Aside from being used primarily on fixed cells, fluorescently-tagged cells require fluorescence microscopes for evaluation, which can be very expensive. The tags also fade over time, or when intense light from those microscopes is applied. This system has the potential to dramatically lower imaging costs associated with studying subcellular dynamics.
This predictive technique may also provide valuable insight into cells that are impacted by disease, noted Rick Horwitz, Ph.D., Executive Director of the Allen Institute for Cell Science. For example, cells from a cancer biopsy might be assessed to see how things change as treatment is applied, or as a disease progresses. It can also help show how cells change within a growing organ or in the lab.
"This technique has huge potential ramifications for these and related fields," Horwitz said. "You can watch processes live as they are taking place -- it's almost like magic. This method allows us, in the most non-invasive way that we have so far, to obtain information about human cells that we were previously unable to get."
After training, a scientist can recognize some parts of the cell with brightfield microscopy. The cell’s edge, the nucleus, and some striking organelles like the Golgi apparatus might be identifiable. To train a computer to see more than that, the team used a convolutional neural network, an established machine learning method, to look for finer details. The team compared the results from the computer against fluorescent labels and found that most of twelve cellular structures were accurately identified. That team was surprised by the success of their technique.

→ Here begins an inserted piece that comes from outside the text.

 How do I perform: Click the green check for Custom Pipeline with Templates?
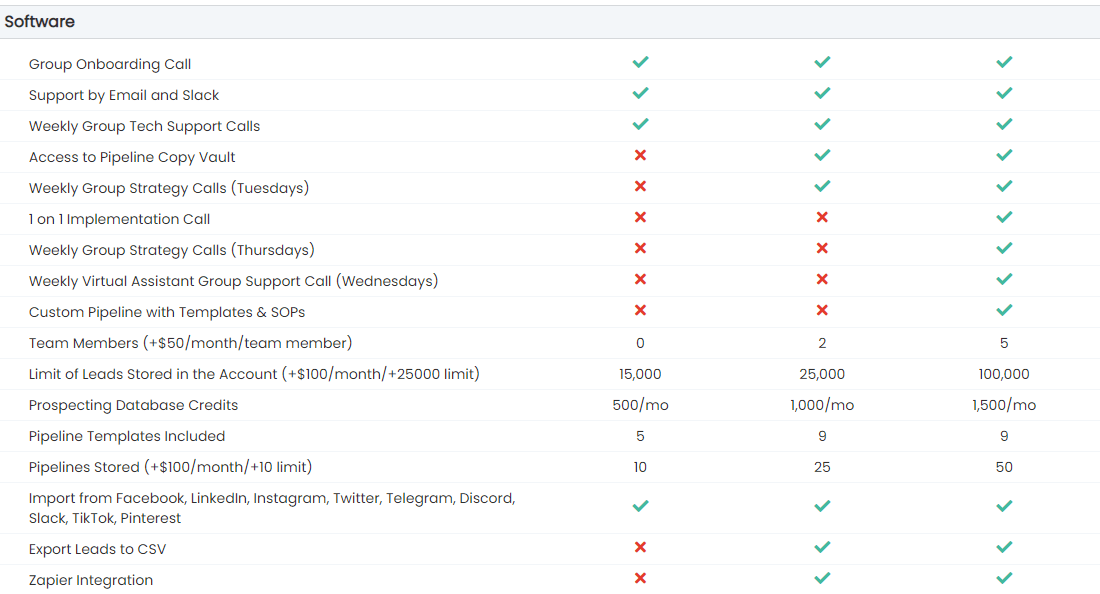1004,311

"Going in, we had this idea that if our own eyes aren't able to see a certain structure, then the machine wouldn't be able to learn it," said study co-author Molly Maleckar, Ph.D., Director of Modeling at the Allen Institute for Cell Science. "Machines can see things we can't. They can learn things we can't. And they can do it much faster."
The same technique can be used with images generated by electron microscopy. Study co-author Forrest Collman, Ph.D., Assistant Investigator at the Allen Institute for Brain Science and an author on the study, is working with researchers that are mapping the links between mouse brain cells. This tool is enabling them to align images taken with different kinds of microscopes, normally a challenging and laborious task.
"Our progress in tackling this problem was accelerated by having our colleagues from the Allen Institute for Cell Science working with us on the solution," Collman said.
Roger Brent, Ph.D., a Member of the Basic Sciences Division at Fred Hutchinson Cancer Research Center, is applying this tool to a study he leads into improving the application of microscopy to yeast and mammalian cells. “Replacing fluorescence microscopes with less light intensive microscopes would enable researchers to accelerate their work, make better measurements of cell and tissue function, and save some money in the process," Brent explained. "By making these networks available, the Allen Institute is helping to democratize biological and medical research."